▸ Task directions
Your output should be exactly the lines from the one containing "Task: Open Настройки сайтов link" through the last line of the listing, and nothing else. Pictures stay out.
[Opening Data in this exercise section]
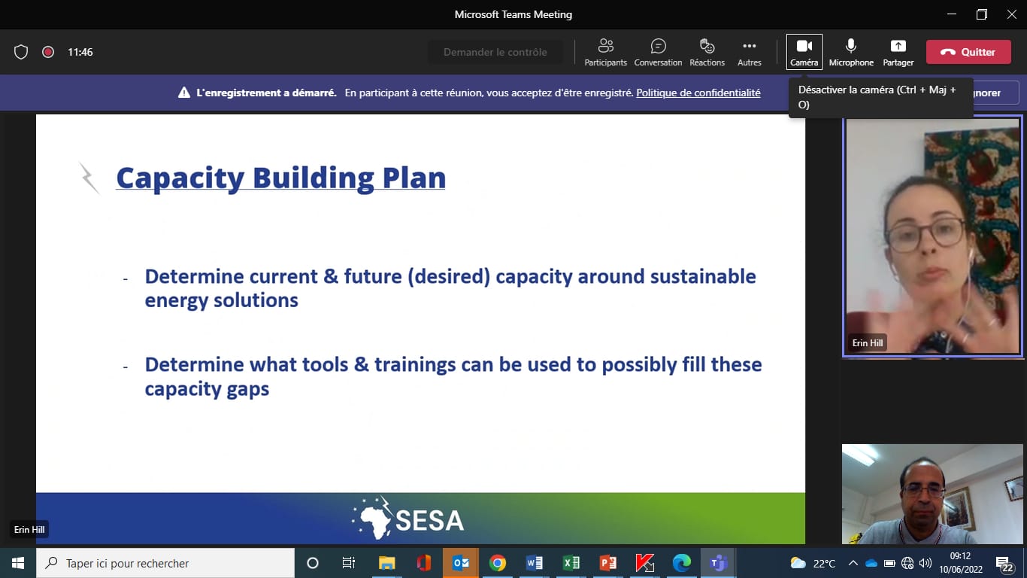The image size is (1027, 578).
Task: Click the Partager share screen icon
Action: [x=898, y=52]
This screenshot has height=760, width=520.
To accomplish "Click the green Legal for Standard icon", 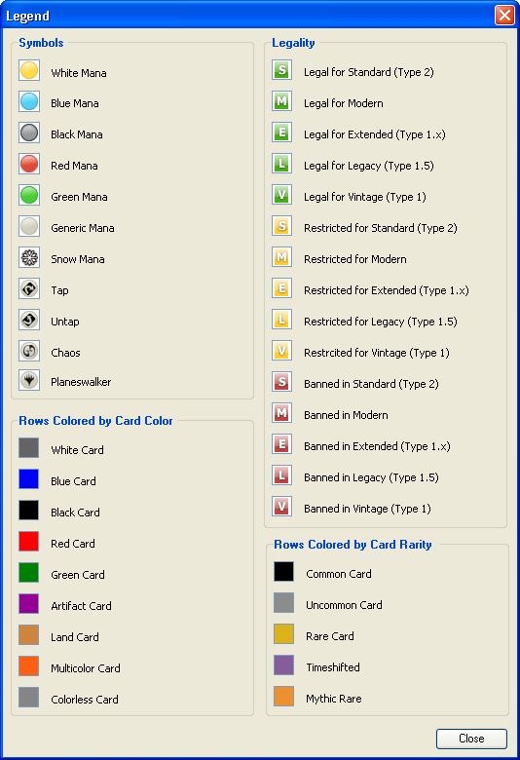I will (x=281, y=70).
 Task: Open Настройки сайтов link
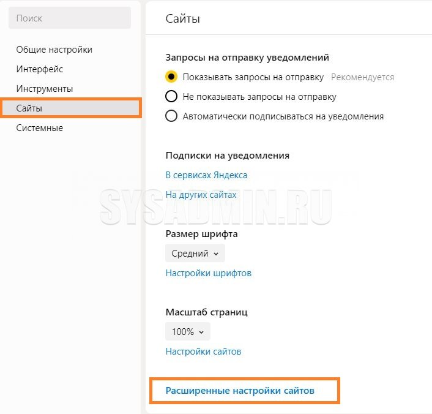[203, 352]
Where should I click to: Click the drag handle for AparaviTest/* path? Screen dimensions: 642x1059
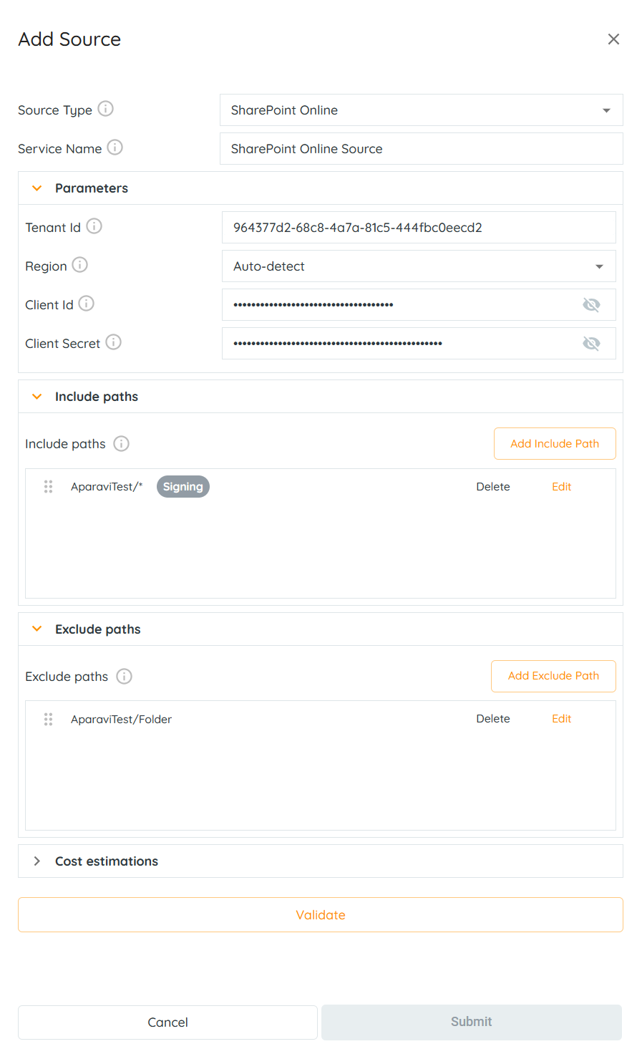[x=49, y=487]
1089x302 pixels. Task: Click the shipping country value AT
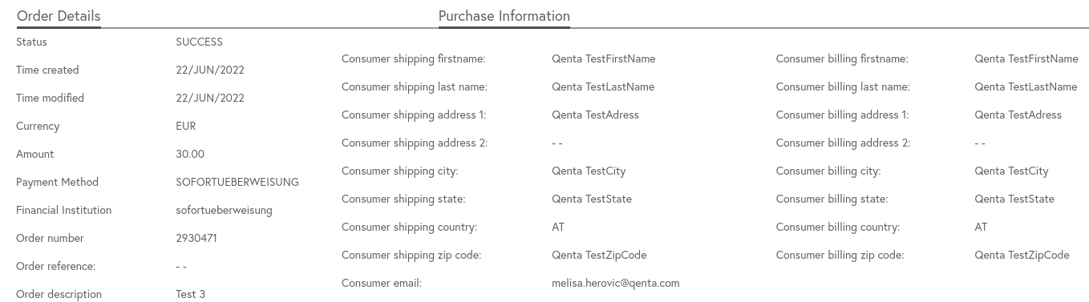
[Closing Data in this exercise section]
▸ Task solution
 Task: Open Настройки сайтов link
[203, 352]
Where should I click to: Click the drag handle for AparaviTest/* path? Screen dimensions: 642x1059
[x=49, y=487]
1089x302 pixels. Task: Click the shipping country value AT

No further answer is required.